Bear in mind that our approach is to create high-quality printable documents that can be distributed via the Web. Acrobat is perfect for this, but it offers other benefits you may want to explore – starting with the Reader itself.
Web Viewing — The Reader program displays and prints Acrobat files, but it can also display PDFs from within Netscape Navigator and Microsoft Internet Explorer using a browser plug-in that comes with the Acrobat Reader 3.0 package. Make sure your browser isn’t running, then copy the plug-in from Acrobat Reader’s Web Browser Plug-in folder into Navigator’s or Internet Explorer’s Plug-ins folder. The next time you run the browser and try to download a PDF, the Reader program will launch, but the PDF will display entirely inside your browser’s window.
The potential of viewing PDF files inside a Web browser might lead you to think that you could design an entire Web site using linked PDFs. Adobe recognized this potential early when it re-introduced Acrobat as an alternative to HTML a few years back, and it’s been developing some intriguing technology to make it happen.
Luckily, Adobe abandoned its efforts to supplant HTML itself after a few months of trying back in late 1995 and early 1996, and concentrated on making PDF a complement to HTML. The need for the Acrobat plug-in meant that PDF-only sites ran the risk of being dead-ends other than for highly particular projects or audiences that were guaranteed to have and use Acrobat.
[Editor’s note: If you’re curious about viewing PDF documents in a browser, NetBITS editor in chief Glenn Fleishman and managing editor Jeff Carlson used to write for Adobe’s now-defunct adobe.mag, an all-PDF electronic biweekly magazine. Adobe has left the Web site running. Each article is a separate Acrobat file, with a conventional HTML page (sometimes with an image map) serving as a table of contents.]
To create Web-ready PDFs, start again with your page-layout software, only this time design your pages to fit within a browser window. In recent versions of PageMaker and other Adobe products, you can create links within each page – just like ordinary hypertext, or like mapped graphics where clicking different areas takes you to different locations. You can also use Acrobat Exchange, part of the Acrobat software package, to insert hyperlinks after a PDF file is created.
If you set Distiller to create an "optimized" PDF file, your file will be set up to load efficiently for someone transferring it over the Internet. An optimized PDF stores the text for each page first, then the graphics, and finally the fonts. When you display the file in a browser, the text comes in almost immediately, so you can start reading right away. The larger elements, graphics and fonts, show up shortly thereafter. (This only works with Netscape Navigator, by the way; Internet Explorer supports the plug-in, but must download the entire PDF file before displaying the first page.)

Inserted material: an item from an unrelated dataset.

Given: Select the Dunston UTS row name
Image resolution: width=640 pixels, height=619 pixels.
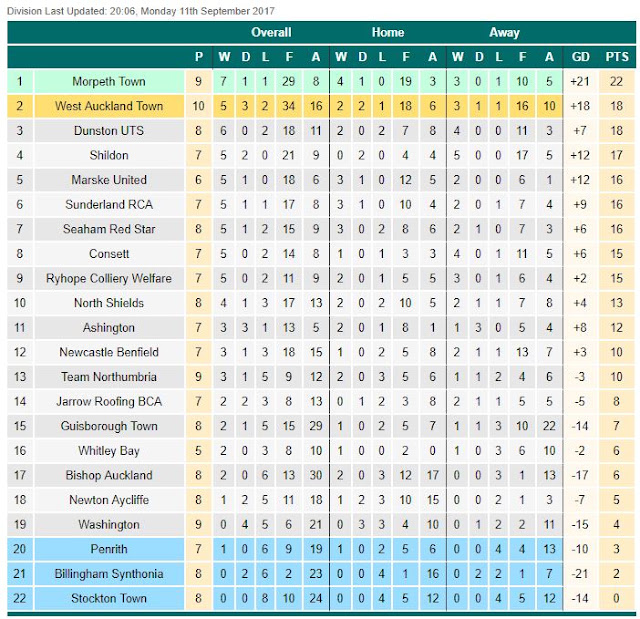Looking at the screenshot, I should click(109, 131).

All PDF, All the Time? Despite our enthusiasm for Acrobat, we’re not ready to develop an all-PDF Web site. HTML still has many uses, one of which is to provide Web pages to visitors who don’t have Acrobat Reader or the browser plug-in. Marvelous as it is, Acrobat Reader is still an additional program to install, and a multi-megabyte download from Adobe at that. The software is still relatively unfamiliar to the general public, despite Adobe’s estimate that 20 million people have either downloaded it or received it bundled with other software. I’m looking forward to the day when I don’t have to explain what Acrobat is, or what it can do.

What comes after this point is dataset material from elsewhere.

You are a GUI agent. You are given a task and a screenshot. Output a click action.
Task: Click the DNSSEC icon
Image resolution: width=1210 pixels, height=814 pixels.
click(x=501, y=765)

To its credit, Adobe has been working hard to get Acrobat into general distribution – don’t forget those online IRS forms. Unlike other software technologies, Acrobat is likely to have a long shelf life given Adobe’s position as a leading desktop publishing software company. (Even Quark, maker of QuarkXPress, is trying to build PDF support into their product.)
But I’m still waiting to see the Acrobat disco dancers on television.
[Mike Lee is publisher of Intangible Publications and a freelance designer in Eugene, Oregon.]